Exercise:
Each entry is to be output precisely as it appears.

Data supplied:

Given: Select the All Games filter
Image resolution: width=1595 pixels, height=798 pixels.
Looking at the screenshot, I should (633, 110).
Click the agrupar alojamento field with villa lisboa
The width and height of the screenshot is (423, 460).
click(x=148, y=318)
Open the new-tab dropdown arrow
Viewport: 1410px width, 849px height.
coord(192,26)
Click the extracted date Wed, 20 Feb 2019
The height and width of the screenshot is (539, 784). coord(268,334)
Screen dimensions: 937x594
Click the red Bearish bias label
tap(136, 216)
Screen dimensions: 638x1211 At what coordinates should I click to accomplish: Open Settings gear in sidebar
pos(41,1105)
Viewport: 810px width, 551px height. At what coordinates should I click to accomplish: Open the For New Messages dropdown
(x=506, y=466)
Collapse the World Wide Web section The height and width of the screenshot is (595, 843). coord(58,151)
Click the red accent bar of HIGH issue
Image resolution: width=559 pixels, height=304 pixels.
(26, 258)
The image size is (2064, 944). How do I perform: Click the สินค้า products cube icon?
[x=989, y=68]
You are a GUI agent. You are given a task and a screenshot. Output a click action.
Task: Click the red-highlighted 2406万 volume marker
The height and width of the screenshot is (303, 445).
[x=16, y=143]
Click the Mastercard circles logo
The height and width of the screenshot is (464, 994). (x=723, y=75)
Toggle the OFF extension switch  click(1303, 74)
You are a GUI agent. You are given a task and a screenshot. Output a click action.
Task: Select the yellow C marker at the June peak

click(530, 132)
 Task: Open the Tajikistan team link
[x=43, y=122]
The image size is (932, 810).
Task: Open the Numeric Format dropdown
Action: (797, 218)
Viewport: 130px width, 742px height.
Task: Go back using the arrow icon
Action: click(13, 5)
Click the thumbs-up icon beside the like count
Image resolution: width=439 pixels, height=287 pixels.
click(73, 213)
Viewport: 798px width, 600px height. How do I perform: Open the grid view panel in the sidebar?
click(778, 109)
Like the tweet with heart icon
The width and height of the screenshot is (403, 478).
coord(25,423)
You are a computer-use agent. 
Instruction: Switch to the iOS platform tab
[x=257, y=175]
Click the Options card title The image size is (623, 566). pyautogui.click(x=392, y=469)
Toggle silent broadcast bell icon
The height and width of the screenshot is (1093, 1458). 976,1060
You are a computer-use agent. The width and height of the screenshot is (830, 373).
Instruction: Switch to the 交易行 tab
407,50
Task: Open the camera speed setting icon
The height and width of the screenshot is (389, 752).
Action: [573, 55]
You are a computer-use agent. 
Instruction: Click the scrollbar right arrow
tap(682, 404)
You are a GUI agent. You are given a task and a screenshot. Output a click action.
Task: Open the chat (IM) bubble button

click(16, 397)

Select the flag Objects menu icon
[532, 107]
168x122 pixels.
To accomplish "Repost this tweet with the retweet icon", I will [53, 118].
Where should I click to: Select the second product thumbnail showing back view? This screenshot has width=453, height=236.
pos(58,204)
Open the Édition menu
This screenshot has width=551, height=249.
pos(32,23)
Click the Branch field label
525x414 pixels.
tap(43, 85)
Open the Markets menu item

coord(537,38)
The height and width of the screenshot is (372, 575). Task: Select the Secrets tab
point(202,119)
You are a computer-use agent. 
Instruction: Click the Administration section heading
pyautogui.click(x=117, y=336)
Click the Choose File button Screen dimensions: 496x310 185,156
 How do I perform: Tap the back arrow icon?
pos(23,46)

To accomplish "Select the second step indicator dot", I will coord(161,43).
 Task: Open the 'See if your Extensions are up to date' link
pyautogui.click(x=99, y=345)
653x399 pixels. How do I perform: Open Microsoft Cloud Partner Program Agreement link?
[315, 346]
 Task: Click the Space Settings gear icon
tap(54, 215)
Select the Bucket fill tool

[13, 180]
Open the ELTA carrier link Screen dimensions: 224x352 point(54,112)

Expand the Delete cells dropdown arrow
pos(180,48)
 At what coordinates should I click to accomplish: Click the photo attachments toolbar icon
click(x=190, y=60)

Task output:
Given: Select the All Games filter
Image resolution: width=1595 pixels, height=798 pixels.
Looking at the screenshot, I should (633, 110).
Click the agrupar alojamento field with villa lisboa
The width and height of the screenshot is (423, 460).
click(x=148, y=318)
Open the new-tab dropdown arrow
Viewport: 1410px width, 849px height.
coord(192,26)
Click the extracted date Wed, 20 Feb 2019
The height and width of the screenshot is (539, 784). coord(268,334)
Screen dimensions: 937x594
Click the red Bearish bias label
tap(136, 216)
Screen dimensions: 638x1211 At what coordinates should I click to accomplish: Open Settings gear in sidebar
pos(41,1105)
Viewport: 810px width, 551px height. At what coordinates should I click to accomplish: Open the For New Messages dropdown
(x=506, y=466)
Collapse the World Wide Web section The height and width of the screenshot is (595, 843). coord(58,151)
Click the red accent bar of HIGH issue
Image resolution: width=559 pixels, height=304 pixels.
(26, 258)
The image size is (2064, 944). How do I perform: Click the สินค้า products cube icon?
[x=989, y=68]
You are a GUI agent. You are given a task and a screenshot. Output a click action.
Task: Click the red-highlighted 2406万 volume marker
The height and width of the screenshot is (303, 445).
[x=16, y=143]
Click the Mastercard circles logo
The height and width of the screenshot is (464, 994). (x=723, y=75)
Toggle the OFF extension switch  click(1303, 74)
You are a GUI agent. You are given a task and a screenshot. Output a click action.
Task: Select the yellow C marker at the June peak

click(530, 132)
 Task: Open the Tajikistan team link
[x=43, y=122]
The image size is (932, 810).
Task: Open the Numeric Format dropdown
Action: (797, 218)
Viewport: 130px width, 742px height.
Task: Go back using the arrow icon
Action: click(13, 5)
Click the thumbs-up icon beside the like count
Image resolution: width=439 pixels, height=287 pixels.
click(73, 213)
Viewport: 798px width, 600px height. How do I perform: Open the grid view panel in the sidebar?
click(778, 109)
Like the tweet with heart icon
The width and height of the screenshot is (403, 478).
coord(25,423)
You are a computer-use agent. 
Instruction: Switch to the iOS platform tab
[x=257, y=175]
Click the Options card title The image size is (623, 566). pyautogui.click(x=392, y=469)
Toggle silent broadcast bell icon
The height and width of the screenshot is (1093, 1458). 976,1060
You are a computer-use agent. The width and height of the screenshot is (830, 373).
Instruction: Switch to the 交易行 tab
407,50
Task: Open the camera speed setting icon
The height and width of the screenshot is (389, 752).
Action: [573, 55]
You are a computer-use agent. 
Instruction: Click the scrollbar right arrow
tap(682, 404)
You are a GUI agent. You are given a task and a screenshot. Output a click action.
Task: Open the chat (IM) bubble button

click(16, 397)

Select the flag Objects menu icon
[532, 107]
168x122 pixels.
To accomplish "Repost this tweet with the retweet icon", I will [53, 118].
Where should I click to: Select the second product thumbnail showing back view? This screenshot has width=453, height=236.
pos(58,204)
Open the Édition menu
This screenshot has width=551, height=249.
pos(32,23)
Click the Branch field label
525x414 pixels.
tap(43, 85)
Open the Markets menu item

coord(537,38)
The height and width of the screenshot is (372, 575). Task: Select the Secrets tab
point(202,119)
You are a computer-use agent. 
Instruction: Click the Administration section heading
pyautogui.click(x=117, y=336)
Click the Choose File button Screen dimensions: 496x310 185,156
 How do I perform: Tap the back arrow icon?
pos(23,46)

To accomplish "Select the second step indicator dot", I will coord(161,43).
 Task: Open the 'See if your Extensions are up to date' link
pyautogui.click(x=99, y=345)
653x399 pixels. How do I perform: Open Microsoft Cloud Partner Program Agreement link?
[315, 346]
 Task: Click the Space Settings gear icon
tap(54, 215)
Select the Bucket fill tool

[13, 180]
Open the ELTA carrier link Screen dimensions: 224x352 point(54,112)

Expand the Delete cells dropdown arrow
pos(180,48)
 At what coordinates should I click to accomplish: Click the photo attachments toolbar icon
click(x=190, y=60)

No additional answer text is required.